Susan Sontag once wrote an article about the death of cinephilia. But what if everyone stopped going to the cinema altogether, if even the Boulevard St Michel cin?math?ques with their Preston Sturges retrospectives sold (as they say in Scotland) hee-haw tickets? What might make people re-enter movies as if for the first time? This occurred to me last night as I contemplated my own re-entry into cinema. After six months of not seeing movies, I wondered if I had forgotten how to understand their language. Would I remember the difference between a good cut and a bad one, how to see the formal system of a film?
My friends might at least have warned me that Vanilla Sky was not perhaps an easy choice. I figured that since I’d been in Iran and India, a plunge into mainstream Americana might be more bracing than a paddle in something British, so I bought a ticket for the top grosser of the day. Almost uniquely for me, I knew neither who the director was or what it was about, only that Vanilla Sky is the event movie on which Tom Cruise and Penelope Cruz became a couple (you hear this stuff even in Rajasthan) and that the critics slated it.
Here’s what I saw: a mental collage of Time magazine, Mount Rushmore and Sigmund Freud. This astonishingly ambitious and humiliating film takes a face-Tom Cruise’s-and writes the secrets of the American heart over it. It is as zeitgeisty as Time tries to be and as consciously symbolic as the Presidents’ heads on the cliff.
As Vanilla Sky is not the sort of movie that Prospect readers flock to, here’s the pitch: Tom Cruise is a publishing mogul whose jealous ex-girlfriend drives both of them into a brick wall. She dies, his face is ruined, he toys with plastic surgery; but when this doesn’t work he has his body frozen and enters a world of dreams and nightmares.
What makes this failure of a film compulsive is the anxiety it expresses about Tom Cruise’s face. That face has been with us for two decades, since Risky Business. Even then, the blank beauty of Cruise’s features contained the idea that they must not remain so. The risky business was sex and capitalism, and there was the hint that America, while it loved this fresh face, would eventually punish its owner for cornering the genetic market. Twenty years later, that hint has culminated in this film about the desire to see Cruise’s face ruined. It’s another example of cinematic “want see.”

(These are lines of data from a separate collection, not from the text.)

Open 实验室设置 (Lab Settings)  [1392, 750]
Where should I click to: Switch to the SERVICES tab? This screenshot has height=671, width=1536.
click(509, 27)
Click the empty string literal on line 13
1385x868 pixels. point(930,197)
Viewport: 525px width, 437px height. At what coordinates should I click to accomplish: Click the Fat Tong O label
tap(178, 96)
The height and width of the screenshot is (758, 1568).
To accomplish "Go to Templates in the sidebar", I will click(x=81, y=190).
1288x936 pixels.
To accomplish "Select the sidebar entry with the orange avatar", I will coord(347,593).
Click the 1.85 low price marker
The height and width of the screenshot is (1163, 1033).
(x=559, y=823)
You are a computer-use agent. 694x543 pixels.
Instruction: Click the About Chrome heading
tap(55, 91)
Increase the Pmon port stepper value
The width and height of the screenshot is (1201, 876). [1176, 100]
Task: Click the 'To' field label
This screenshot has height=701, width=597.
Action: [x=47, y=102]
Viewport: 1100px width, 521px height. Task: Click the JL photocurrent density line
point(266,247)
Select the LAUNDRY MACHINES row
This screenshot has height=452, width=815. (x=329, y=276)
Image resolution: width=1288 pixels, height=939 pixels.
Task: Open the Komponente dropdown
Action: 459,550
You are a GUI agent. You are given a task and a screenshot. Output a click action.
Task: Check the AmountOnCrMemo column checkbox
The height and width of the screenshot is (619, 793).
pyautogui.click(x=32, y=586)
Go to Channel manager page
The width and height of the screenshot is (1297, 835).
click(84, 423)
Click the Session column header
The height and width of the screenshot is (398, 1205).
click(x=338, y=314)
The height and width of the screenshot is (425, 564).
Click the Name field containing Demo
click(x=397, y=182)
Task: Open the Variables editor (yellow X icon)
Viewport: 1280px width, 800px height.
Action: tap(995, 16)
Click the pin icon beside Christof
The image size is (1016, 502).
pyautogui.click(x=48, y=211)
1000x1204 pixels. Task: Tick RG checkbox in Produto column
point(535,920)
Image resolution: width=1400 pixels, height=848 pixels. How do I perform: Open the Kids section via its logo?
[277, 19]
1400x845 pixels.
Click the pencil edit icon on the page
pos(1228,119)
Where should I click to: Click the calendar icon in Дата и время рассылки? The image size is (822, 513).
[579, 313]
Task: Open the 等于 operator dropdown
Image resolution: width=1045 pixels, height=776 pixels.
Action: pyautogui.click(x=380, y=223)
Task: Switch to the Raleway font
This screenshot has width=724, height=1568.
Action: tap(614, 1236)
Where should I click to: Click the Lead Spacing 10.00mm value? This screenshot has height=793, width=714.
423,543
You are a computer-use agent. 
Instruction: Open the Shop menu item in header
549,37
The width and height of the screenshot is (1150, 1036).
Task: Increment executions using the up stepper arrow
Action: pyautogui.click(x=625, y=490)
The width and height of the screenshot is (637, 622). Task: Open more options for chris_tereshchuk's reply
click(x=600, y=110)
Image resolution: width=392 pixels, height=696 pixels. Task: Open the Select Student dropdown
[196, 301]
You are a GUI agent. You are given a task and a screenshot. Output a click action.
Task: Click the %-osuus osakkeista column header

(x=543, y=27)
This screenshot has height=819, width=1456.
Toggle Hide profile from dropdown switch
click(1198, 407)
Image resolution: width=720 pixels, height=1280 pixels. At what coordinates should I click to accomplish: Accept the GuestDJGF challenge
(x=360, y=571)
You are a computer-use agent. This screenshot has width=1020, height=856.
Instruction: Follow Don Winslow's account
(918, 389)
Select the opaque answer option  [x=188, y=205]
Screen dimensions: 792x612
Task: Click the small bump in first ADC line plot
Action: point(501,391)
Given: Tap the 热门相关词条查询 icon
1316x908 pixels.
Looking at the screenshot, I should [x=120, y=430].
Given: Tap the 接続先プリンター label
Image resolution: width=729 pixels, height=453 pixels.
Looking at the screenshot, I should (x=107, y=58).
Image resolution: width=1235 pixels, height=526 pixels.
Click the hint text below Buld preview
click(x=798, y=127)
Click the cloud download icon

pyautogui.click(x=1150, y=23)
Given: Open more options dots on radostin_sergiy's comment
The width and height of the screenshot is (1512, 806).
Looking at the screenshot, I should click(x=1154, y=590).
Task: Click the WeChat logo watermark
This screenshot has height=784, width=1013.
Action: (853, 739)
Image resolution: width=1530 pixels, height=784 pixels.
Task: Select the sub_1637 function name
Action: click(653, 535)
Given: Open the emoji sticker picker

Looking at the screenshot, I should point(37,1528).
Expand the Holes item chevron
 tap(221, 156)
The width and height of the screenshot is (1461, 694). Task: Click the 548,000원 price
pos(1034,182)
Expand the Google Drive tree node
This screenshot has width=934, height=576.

A few issues ago, I made the simple point that America in its movies likes to see the things it has built up ruined-its cathedrals. The destruction of the Twin Towers had been pre-imagined by Hollywood because they were, in some Freudian way, death-defying. Now the cathedral of Cruise’s face has hit the imaginary mangler. In hindsight it’s obvious that this would happen. In films like Born on the Fourth of July, the actor began the process of despoiling his looks on camera but, like the taste of a forbidden drug, that only led audiences to want to see more, to go further.
In 1956, this game was played out for real. Montgomery Clift, the beauteous star of Red River, A Place in the Sun and From Here to Eternity blacked out at the wheel of his car whilst driving down to Sunset Boulevard and smashed up half his face. The film Raintree County was only a month into filming. When the production recommenced, Clift-the left side of whose face had been paralysed-tried to disguise the damage. The same thing happens in Vanilla Sky, but, of course, fictionally. The film’s director is cinephile Cameron Crowe, who peppers his films with movie and rock music references-this one quotes Sabrina, Jules et Jim (which is very much about Jeanne Moreau’s face) and A Bout de Souffle-and who did a book on Billy Wilder. It’s impossible to imagine that Crowe didn’t think of Clift when writing this film for Cruise, who, incidentally, used to be called a kind of anti-Clift, but whose career is now incorporating more and more of the earlier actor’s anguish.
The face of Tom Cruise floats in a different place to that of Russell Crowe. The latter’s success has re-masculinised Hollywood, reintroducing a McQueen-like force and realism. As Stanley Kubrick’s Eyes Wide Shut showed, Cruise is best at being pre-sexual. In that film he was always about to have encounters, but didn’t. His then wife Nicole Kidman stripped off with real erotic charge, but he was more symbolic. The best scenes were at the orgy, where he wore a literal mask. Cruise wears a mask for perhaps a fifth of Vanilla Sky.
In censored cinema, an actor’s face is forced to become a symbol of the sexual business that’s supposed to be taking place. This was as true of Garbo in silent American cinema, as it is of Hindi actresses in mainstream Indian movies today. Perhaps more surprising, the French new wave, which many misremember as sexually explicit, actually used the faces of Jeanne Moreau and Anne Wiazemsky to express their new, free, intellectualised sexuality.
One of the biggest box office names in American cinema is locked into a similar “over-determination” of his face. In films like Vanilla Sky it is called upon to express so much, yet because the actor himself has such a charmingly limited range, at least two directors-Kubrick and Crowe-have put a mask on it.